Vlad, I'm no expect. I also experienced asking the lab to not correct my prints and then getting unsatisfactory results.

 

 

Background. I learned using slides (mainly by reading John Shaw, nature photography.) I could swear that I eventually got so good that I could get the correct if not the desired exposure 8 or 9 out of every 10 slides. Then I switched to prints to see if my slide techniques worked with print film. I also asked the lab to not correct my print film.

- **WRITTEN EXERCISE**: Please write what comes next in the forum post about exposing slides and print film, starting after its final sentence.

- **DATA SECTION**:

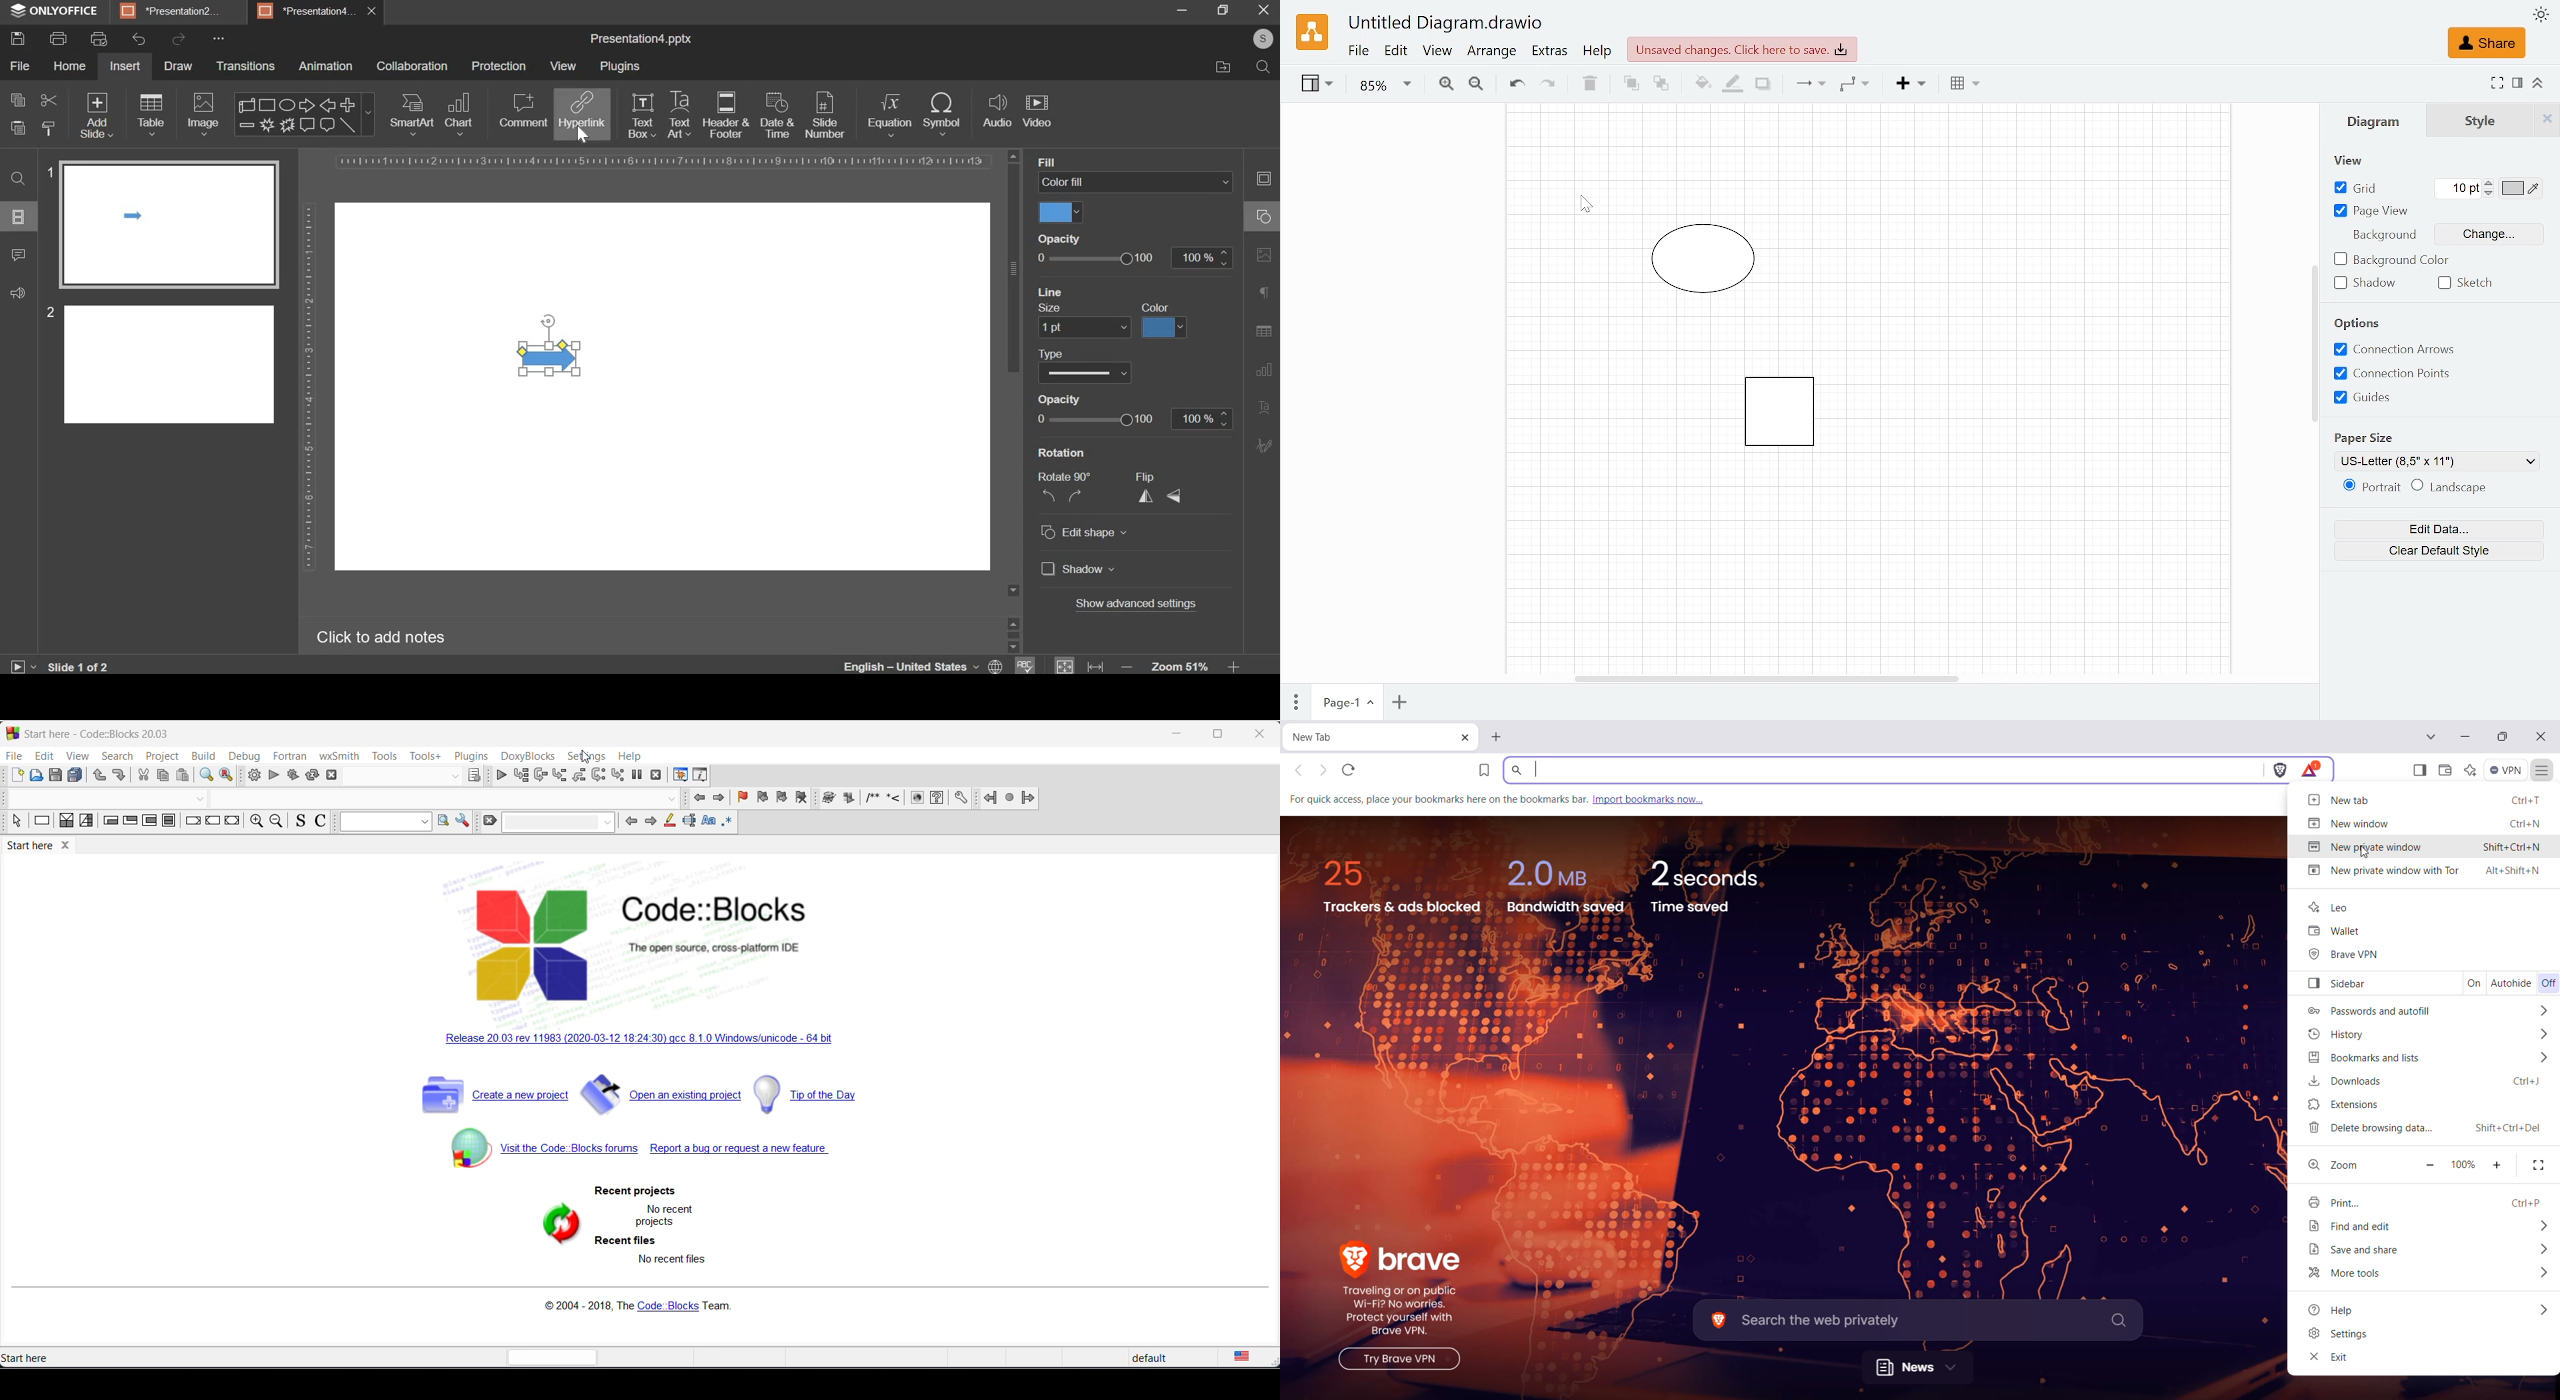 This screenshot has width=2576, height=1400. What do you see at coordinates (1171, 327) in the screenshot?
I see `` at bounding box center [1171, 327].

- **EXPECTED OUTPUT**:
Vlad, my first 8 rolls of print film had few if any frames correctly exposed. This was bewildering to me. Eventually, I realized two things. I had gotten lazy and stopped being extremely careful about minor details of exposing film. I was rushing and omitting steps. The convience of 1 hour processing made me shoot quicker so that I could more quickly see my handiwork. Secondly, I learned the lab was still adjusting my pictures. Eventually one lab tech told me how to read the printout on back of each picture. He said that no adjustment (called "autoexposure") would print on the back of each photo four Ns. I would see: "N N N N" When adjustment took place the printout would read something like "N-30 N+2 N N+4"

 

 

Now I verify when no adjustments take place and I take my time to expose each print. I've been getting a higher number of correct exposures. Mystery solved (at least for me.)